Akıla geç döndüm, tecrübesiz günüm... Bir gün, ölüm beni kucağına alır; Ben kara toprağı kucaklayıp yatarım.

O vakit, acaba milletim beni ne diyerek sîgaya çeker ? (Can Sözü)

Bir şaire yön veren şeyin kalbi olduğuna inanan Mağcan, kalpteki hissin rengine göre hareket eder:

Men aqınmın – cırlaymın, Cürekke cüyrik cel kirse. Men aqınmın – cılaymın, Cürekke auwır şer kirse.

(Cas Suluwğa)

Ben şâirim... Şiir söylüyorum, Kalbim heyecanlandığı zaman. Ben şairim... Ağlıyorum

Kalbime büyük üzüntü girdiği zaman. (Genç Güzele)

Şairi var eden kalbi olduğu için; kalp kederden ve zamanın yıpratmasından kaynaklanan bir kirlenme sebebiyle hissetmez olunca şair de şiir de ortadan kalkar:

Ötedi ömir–

Cürekke şer baylandı, Ötedi ömir–

Cürek kömirge aynaldı. Ötedi ömir,

Bitedi cır.Cürek – kül. Cırsız cırauw,

Tiyip qırauw – soldı gül.

(N Älbomına) Ömür geçiyor; Yüreğe üzüntü bağlandı. Ömür geçiyor; Yürek kömür oldu. Ömür geçer,

Şiir biter. Yürek kül olmuştur. Şairde şür yok...

Kırağı değip gül soldu.

(...'ın Albümü'ne)

Mağcan milleti tarafından hatırlanmayı, güzelliğin âşığı şair, güneş gibi gülen şair, kalbin sırrını çözen şair olarak ölümden uyandırılmayı arzular.

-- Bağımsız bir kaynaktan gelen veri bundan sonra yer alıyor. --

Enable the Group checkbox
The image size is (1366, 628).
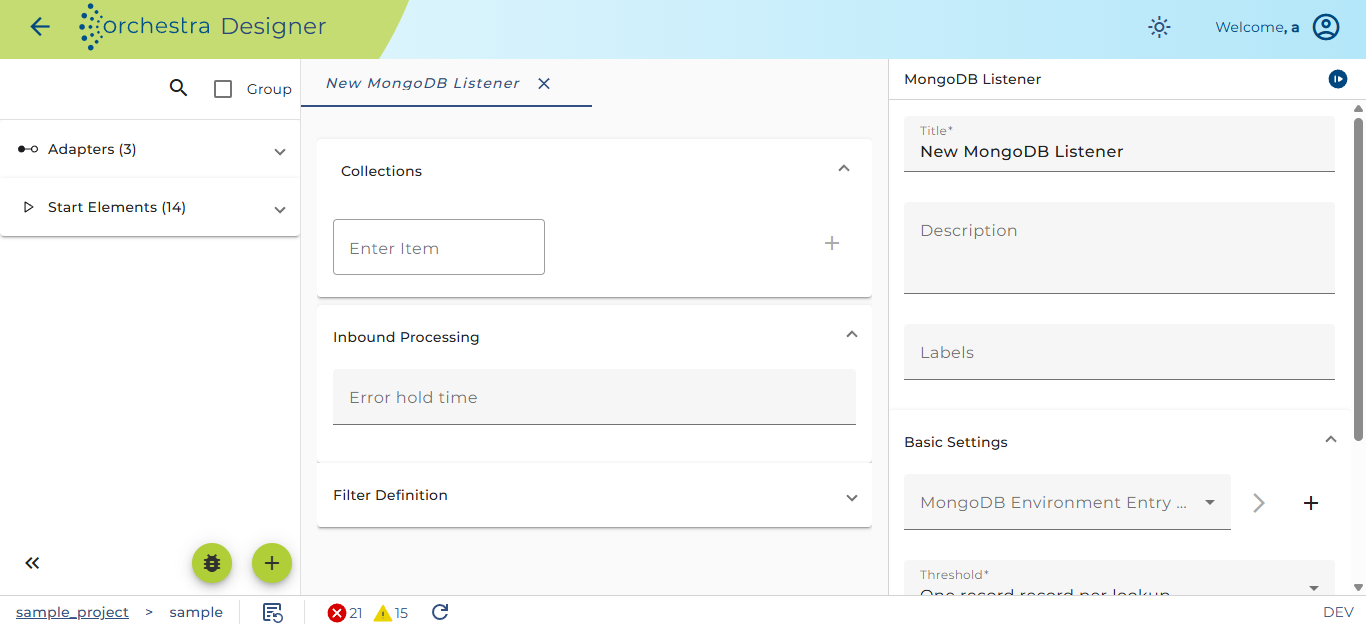223,89
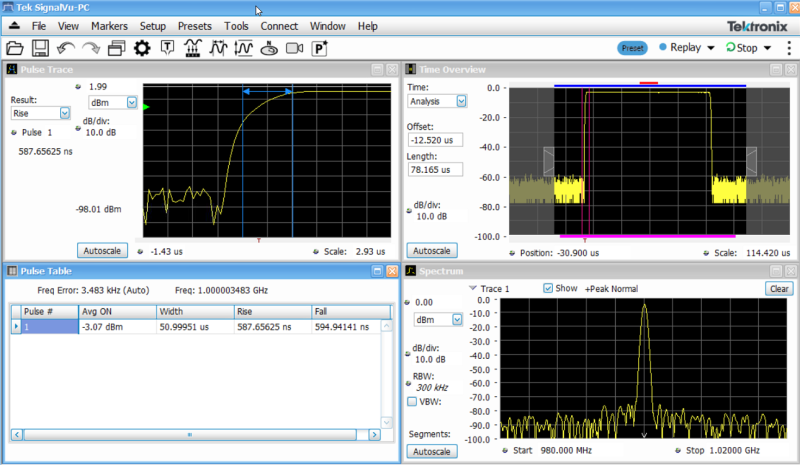Click the open file folder icon
800x465 pixels.
point(15,48)
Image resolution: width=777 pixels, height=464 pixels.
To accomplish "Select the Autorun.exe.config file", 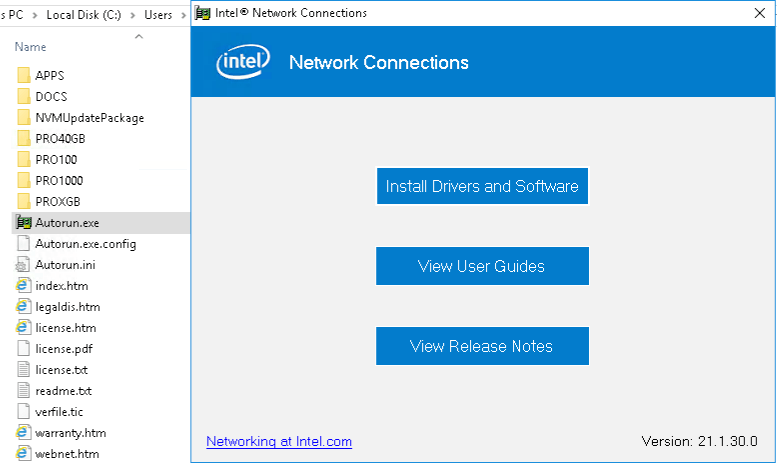I will pyautogui.click(x=85, y=243).
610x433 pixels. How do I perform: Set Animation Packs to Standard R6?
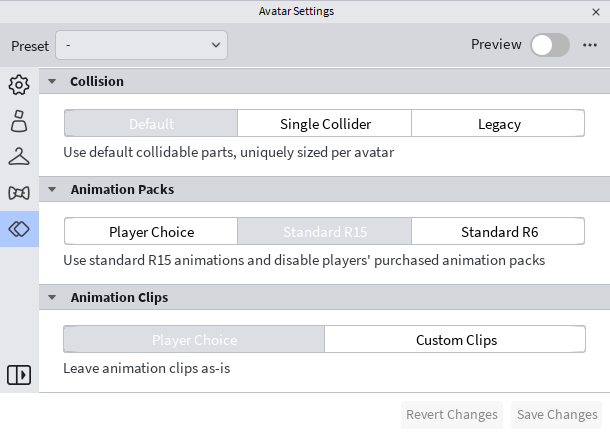498,231
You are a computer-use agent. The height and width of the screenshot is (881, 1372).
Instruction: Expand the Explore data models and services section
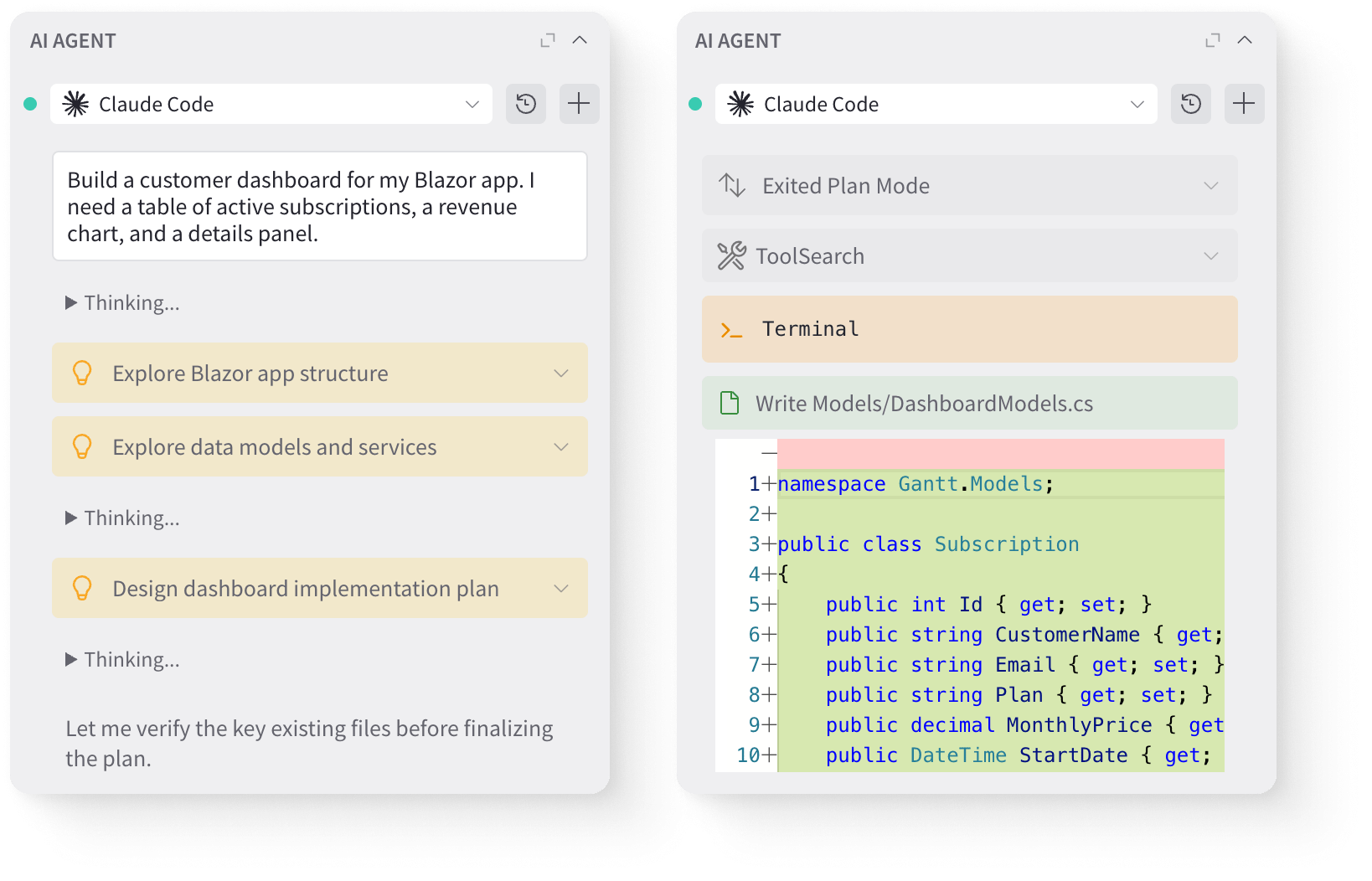tap(561, 446)
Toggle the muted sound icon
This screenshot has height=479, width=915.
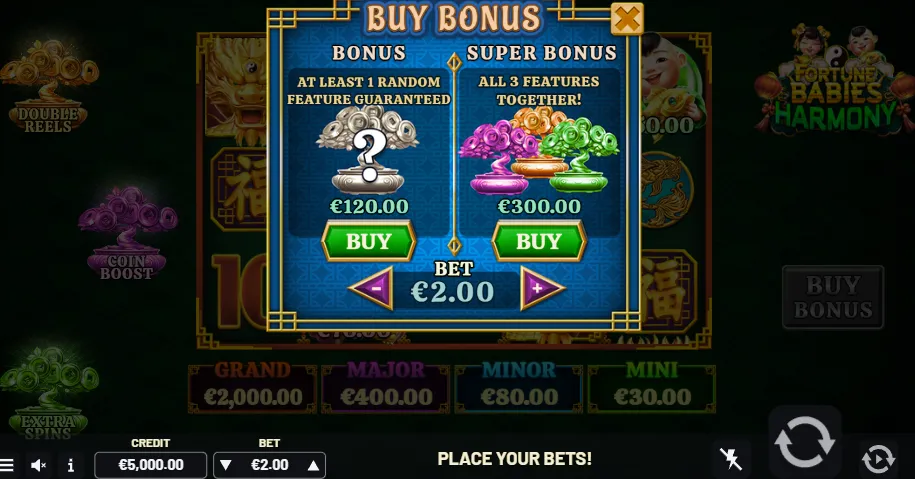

Anlaşılan onun için bir şairin işini yaptığına delil olan şey milletinin şahitliğidir:

Bolmasa: “Qızıl gül ed, soldı!” – der me? “Sermep ed altın ayğa qoldı!” – der me? “Qacımay ayğa şapqan arıstan ed,

Sabaz – ay, sol colda mert boldı!” – der me? “Kün edi, – ömir boyı küldi!” – der me? “Kün edi – süymeuwşi edi tündi!” – der me? “Kün edi, kündey ayqın küle bildi,

Sol külüuw men aqırda öldi!” – der me? “Suluuwlıqtıñ asığı – cırşı!” – der me? “Cürektiñ sırın şeşer sırşı!” – der me? Ne quuwanış, ne qayğı basqan künde, Basıma kelip, “Aqın, turşı!” – der me?!

(Can Sözi)

Yahut: “Kızıl gül idi, soldu.” der mi?

“Gezgindi altın aya dahi elini uzattı.” der mi “Yorulmadan aya hücumedip yamalayan aslandı Zavallı ay bu yolda öldü.” der mi

“Güneş idi, ömür boyu güldü.” der mi? “Güneş idi, geceyi sevmez idi.” der mi? “Güneş idi, güneş gibi güzel gülebildi; “En sonunda o gülüşle öldü.” der mi?

“Güzelliğin âşığı şâir” der mi? “Kalbin sırrını çözen sırcı” der mi? Hem sevinç hem de üzüntü bastığı gün Başıma gelip “Şâir, uyan!” der mi?